'''
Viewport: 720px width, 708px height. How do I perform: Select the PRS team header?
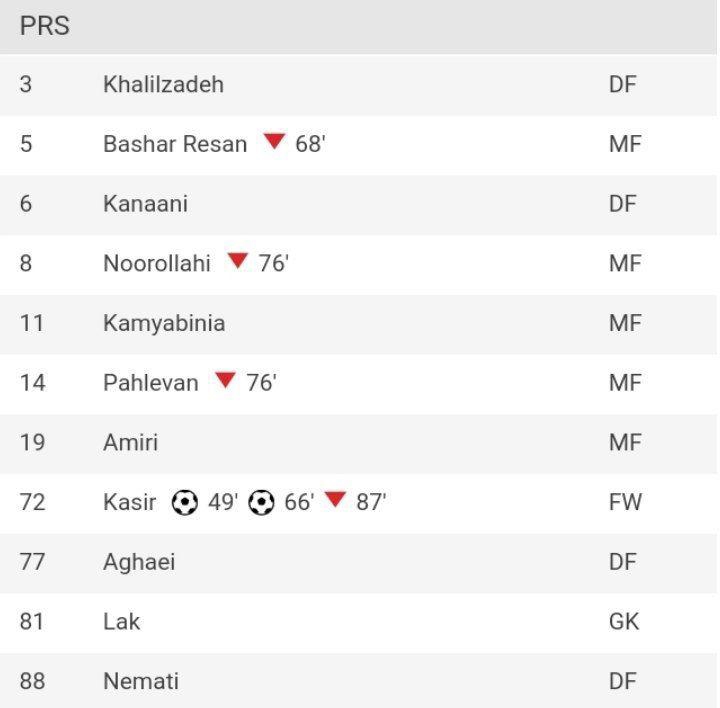tap(45, 26)
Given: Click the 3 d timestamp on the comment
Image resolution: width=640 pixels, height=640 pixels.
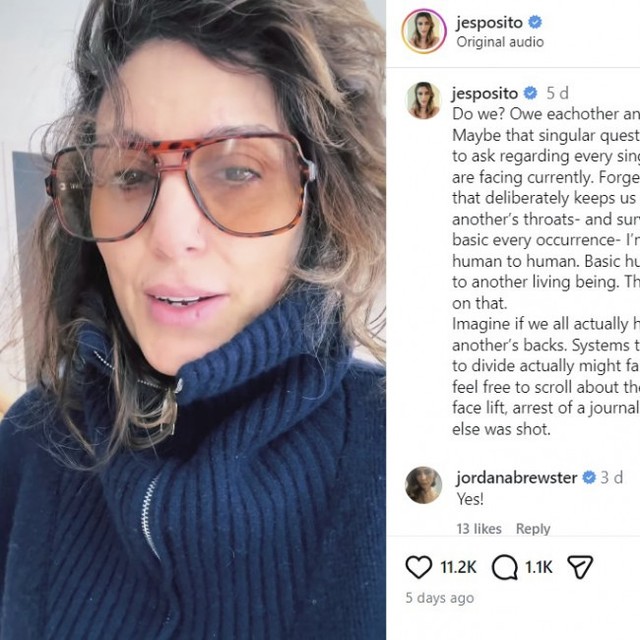Looking at the screenshot, I should 612,477.
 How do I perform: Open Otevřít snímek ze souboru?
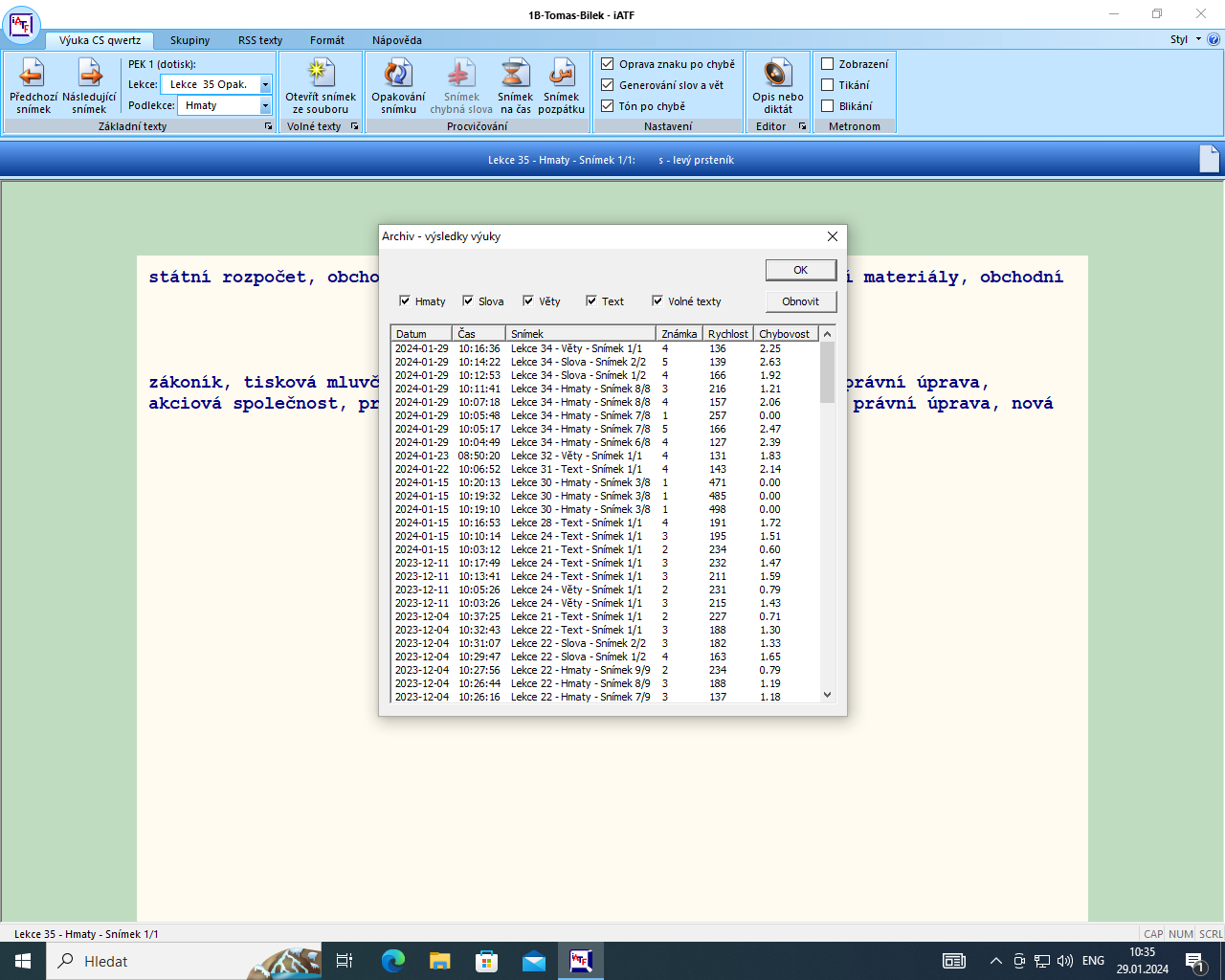[320, 75]
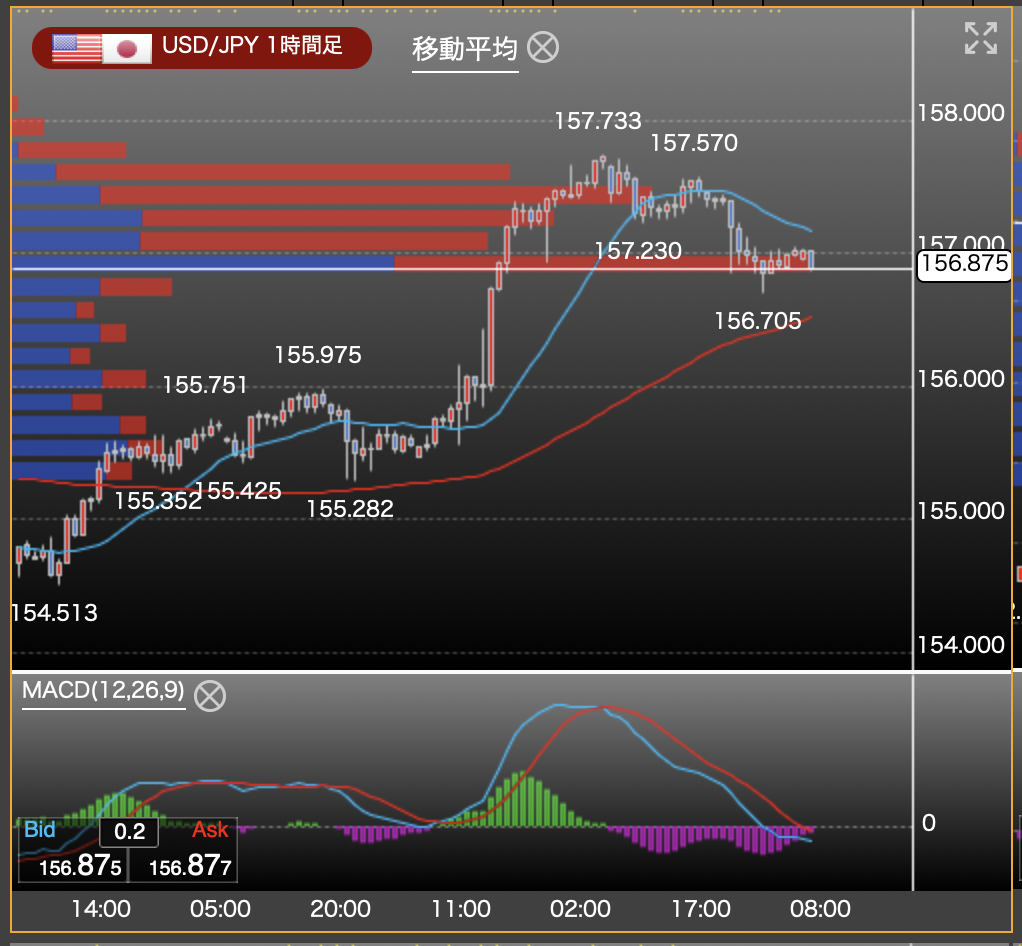Click the 0.2 spread box
The width and height of the screenshot is (1022, 946).
click(129, 832)
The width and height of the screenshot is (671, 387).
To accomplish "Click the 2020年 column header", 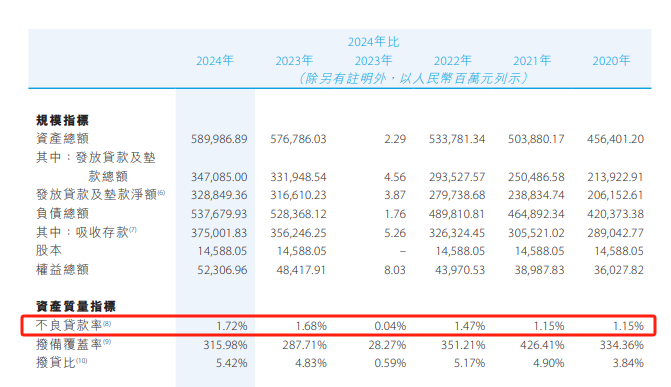I will pyautogui.click(x=611, y=61).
'''
▶ [What is required]:
Every line from the start of the material through the line holding "The width and height of the screenshot is (671, 387)." must be returned exactly, and the pictures must not.

▶ [Task result]:
Viewport: 720px width, 708px height. How do I perform: Select the PRS team header?
tap(45, 26)
Given: Click the 3 d timestamp on the comment
Image resolution: width=640 pixels, height=640 pixels.
Looking at the screenshot, I should 612,477.
 How do I perform: Open Otevřít snímek ze souboru?
[320, 75]
Click the 0.2 spread box
The width and height of the screenshot is (1022, 946).
click(129, 832)
The width and height of the screenshot is (671, 387).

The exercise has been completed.